Memory loss can happen at any age for a variety of reasons and at various levels of severity. Memory loss can be temporary or permanent. Your memory loss may also affect short-term or long-term memories. It could occur gradually over time or suddenly. And, the loss of memory could be directly related to the choices you make on a daily basis or originate from a disease or a medical condition. Permanent memory loss is far more troubling than most types. Severe seizures and strokes can contribute to permanent memory loss. It could also result from a brain tumor, old age, infections or psychological conditions.

Temporary memory loss is when your memories come back after a period of time. This type of memory loss could be directly associated with your lifestyle choices. If you have a poor diet or smoke, you could experience difficulty with your memory. The sources of the issue could even be more severe such as resulting from the side effects of a minor seizure or stroke. Short-term memory loss is a circumstance when you are able to recall all of your past memories up to the most recent 30 seconds to the past several days of your life.

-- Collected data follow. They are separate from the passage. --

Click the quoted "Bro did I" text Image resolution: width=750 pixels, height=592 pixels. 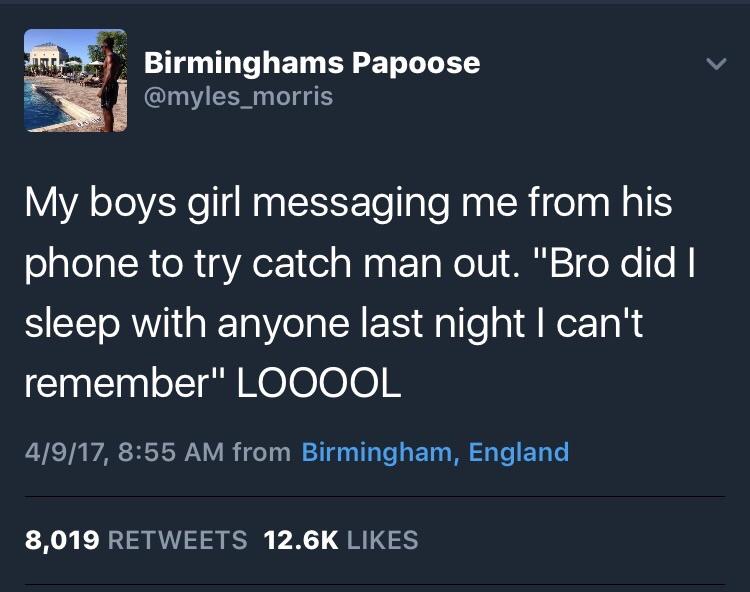(617, 263)
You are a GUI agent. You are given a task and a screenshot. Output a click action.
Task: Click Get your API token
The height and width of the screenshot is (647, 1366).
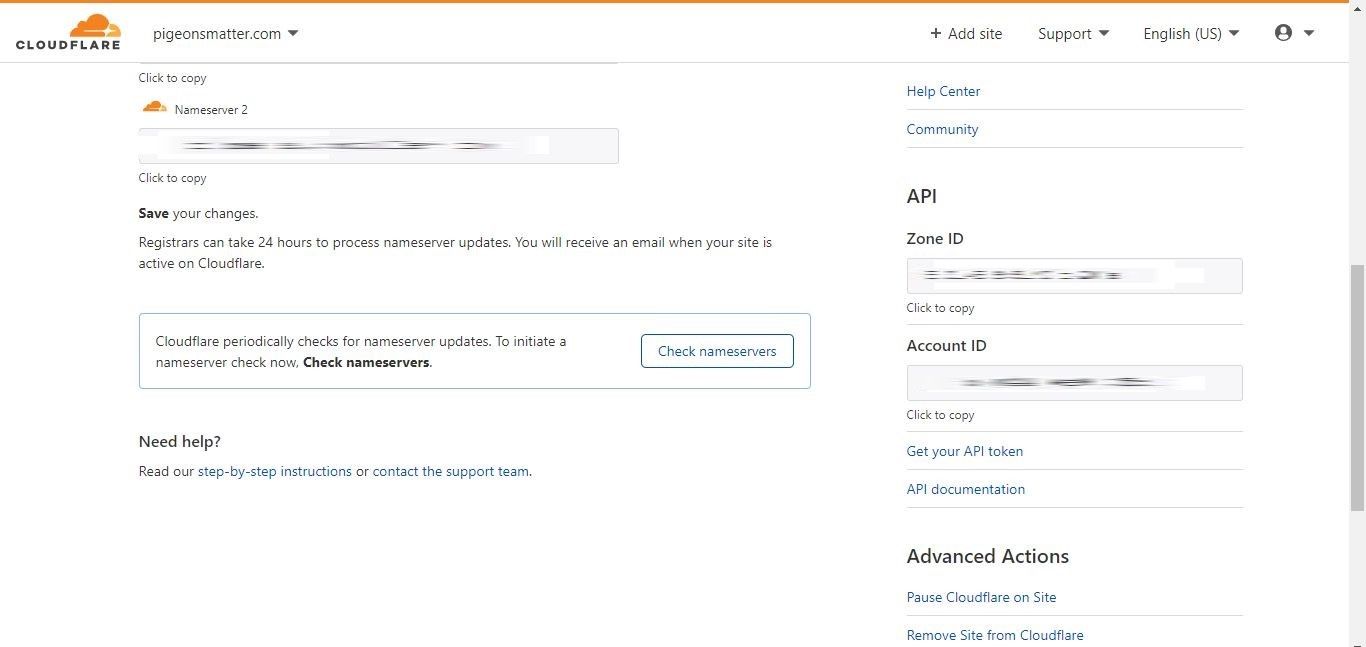pyautogui.click(x=964, y=451)
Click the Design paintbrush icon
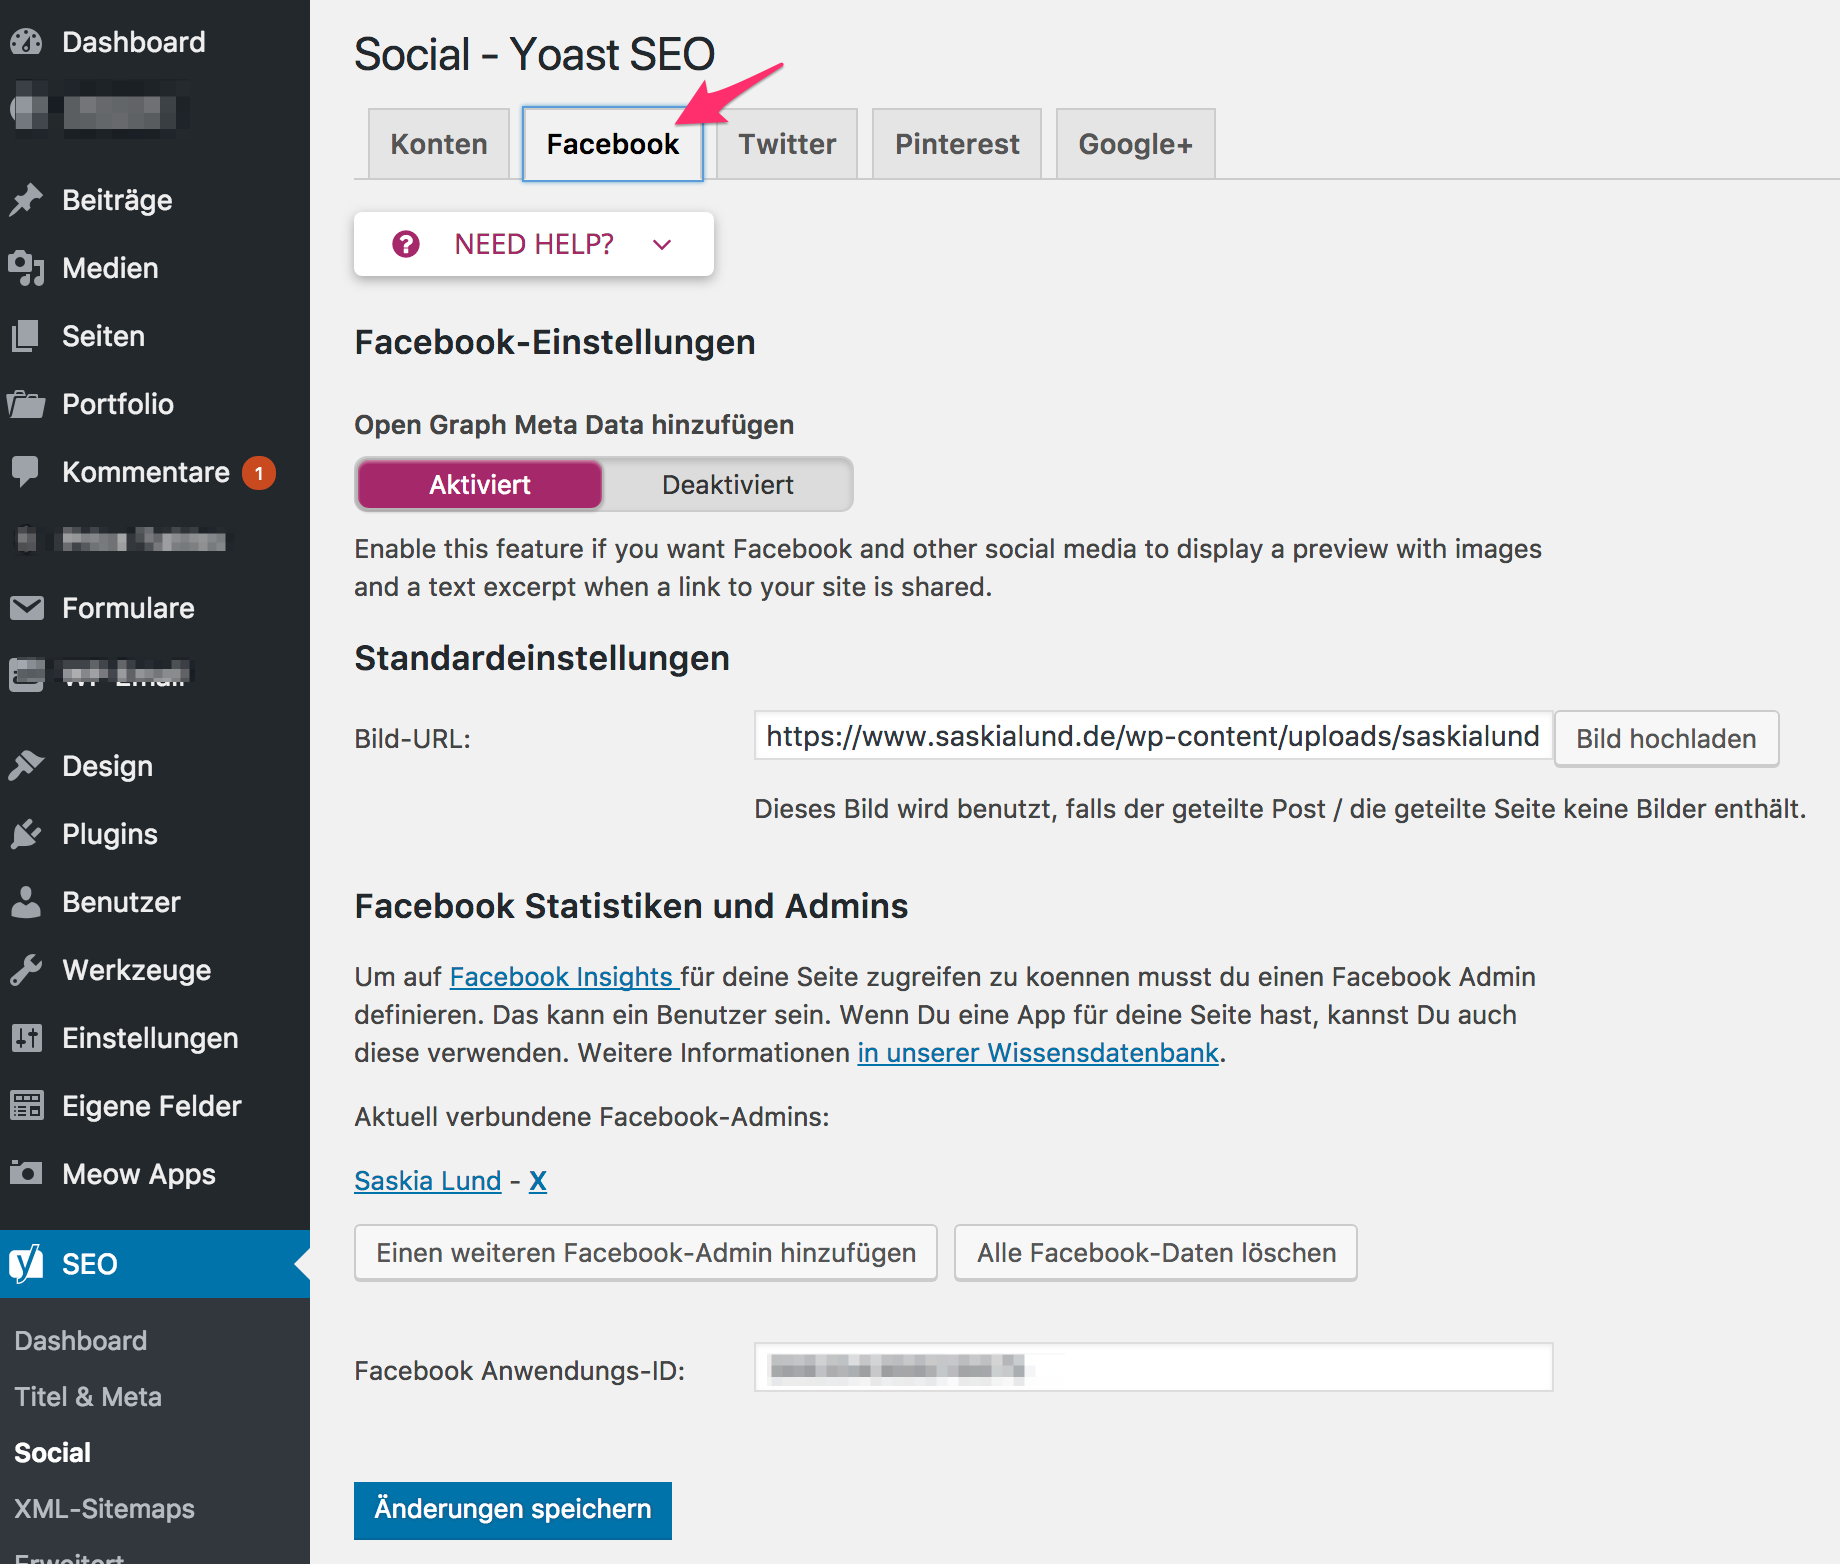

Each person will be different in the length of time. Long-term memory loss means that you are likely perfectly capable of remembering and creating new memories, however you are unable to remember events from your childhood to the past few years or possibly months. And, in some instances, it is possible you may remember everything before a trauma and nothing after a tragic event.

1. Stress and Anxiety

Stress and anxiety could be the sources of your difficulty with memory. A study published in the Journal of Neuroscience by the University of Iowa revealed a possible direct link between short-term memory loss and the stress hormone called cortisol. The study revealed that when cortisol levels are raised for prolonged, long-term and repeated periods of time, it can cause interruption to memory as a person gets older. Basically, the more stress you incur and hold on to throughout your life the more it could affect your memory as you age.

While you might think anxiety is the same as stress, it is actually the result of stress in many people. It is another form of an emotional disorder that can be the result of a mental or physical condition, as well as due to excessive drug use. Whether you experience anxiety on a regular basis or simply from time to time, the biggest cause of anxiety is stress. It could be stress at work, finances, relationships, death of a loved one or even news of a medical condition. Just like stress, anxiety contributes to increased levels of cortisol and loss of memory as you age.